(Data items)

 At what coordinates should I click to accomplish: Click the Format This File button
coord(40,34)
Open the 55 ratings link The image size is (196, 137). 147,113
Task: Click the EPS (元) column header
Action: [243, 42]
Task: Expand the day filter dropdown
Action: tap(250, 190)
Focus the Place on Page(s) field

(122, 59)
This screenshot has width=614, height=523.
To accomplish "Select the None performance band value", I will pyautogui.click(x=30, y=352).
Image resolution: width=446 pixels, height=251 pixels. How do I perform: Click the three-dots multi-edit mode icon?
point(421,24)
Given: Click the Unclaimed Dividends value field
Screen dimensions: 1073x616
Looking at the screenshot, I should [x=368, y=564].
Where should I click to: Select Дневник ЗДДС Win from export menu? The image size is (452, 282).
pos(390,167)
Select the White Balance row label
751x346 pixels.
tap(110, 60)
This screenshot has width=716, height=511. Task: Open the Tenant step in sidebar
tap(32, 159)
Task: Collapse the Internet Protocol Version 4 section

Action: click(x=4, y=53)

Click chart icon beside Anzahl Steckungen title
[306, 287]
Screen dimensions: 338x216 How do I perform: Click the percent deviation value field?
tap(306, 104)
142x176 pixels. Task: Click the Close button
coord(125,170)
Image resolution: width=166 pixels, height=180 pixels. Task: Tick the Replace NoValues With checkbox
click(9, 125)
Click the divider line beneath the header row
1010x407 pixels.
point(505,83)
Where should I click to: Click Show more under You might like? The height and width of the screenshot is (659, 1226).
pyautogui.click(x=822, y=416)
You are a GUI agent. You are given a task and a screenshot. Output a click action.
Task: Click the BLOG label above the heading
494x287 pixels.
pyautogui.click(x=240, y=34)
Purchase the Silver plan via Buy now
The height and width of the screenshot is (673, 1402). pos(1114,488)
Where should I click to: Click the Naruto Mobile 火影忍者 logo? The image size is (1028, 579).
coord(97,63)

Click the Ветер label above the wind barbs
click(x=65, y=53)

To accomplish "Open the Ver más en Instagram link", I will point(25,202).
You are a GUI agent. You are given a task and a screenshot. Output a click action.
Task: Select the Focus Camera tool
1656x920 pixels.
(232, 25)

** PROMPT **
Take the records above and return them exactly as written.

** RESPONSE TO THIS EXERCISE **
 At what coordinates should I click to accomplish: Click the Format This File button
coord(40,34)
Open the 55 ratings link The image size is (196, 137). 147,113
Task: Click the EPS (元) column header
Action: [243, 42]
Task: Expand the day filter dropdown
Action: tap(250, 190)
Focus the Place on Page(s) field

(122, 59)
This screenshot has width=614, height=523.
To accomplish "Select the None performance band value", I will pyautogui.click(x=30, y=352).
Image resolution: width=446 pixels, height=251 pixels. How do I perform: Click the three-dots multi-edit mode icon?
point(421,24)
Given: Click the Unclaimed Dividends value field
Screen dimensions: 1073x616
Looking at the screenshot, I should [x=368, y=564].
Where should I click to: Select Дневник ЗДДС Win from export menu? The image size is (452, 282).
pos(390,167)
Select the White Balance row label
751x346 pixels.
tap(110, 60)
This screenshot has width=716, height=511. Task: Open the Tenant step in sidebar
tap(32, 159)
Task: Collapse the Internet Protocol Version 4 section

Action: click(x=4, y=53)

Click chart icon beside Anzahl Steckungen title
[306, 287]
Screen dimensions: 338x216 How do I perform: Click the percent deviation value field?
tap(306, 104)
142x176 pixels. Task: Click the Close button
coord(125,170)
Image resolution: width=166 pixels, height=180 pixels. Task: Tick the Replace NoValues With checkbox
click(9, 125)
Click the divider line beneath the header row
1010x407 pixels.
point(505,83)
Where should I click to: Click Show more under You might like? The height and width of the screenshot is (659, 1226).
pyautogui.click(x=822, y=416)
You are a GUI agent. You are given a task and a screenshot. Output a click action.
Task: Click the BLOG label above the heading
494x287 pixels.
pyautogui.click(x=240, y=34)
Purchase the Silver plan via Buy now
The height and width of the screenshot is (673, 1402). pos(1114,488)
Where should I click to: Click the Naruto Mobile 火影忍者 logo? The image size is (1028, 579).
coord(97,63)

Click the Ветер label above the wind barbs
click(x=65, y=53)

To accomplish "Open the Ver más en Instagram link", I will point(25,202).
You are a GUI agent. You are given a task and a screenshot. Output a click action.
Task: Select the Focus Camera tool
1656x920 pixels.
(232, 25)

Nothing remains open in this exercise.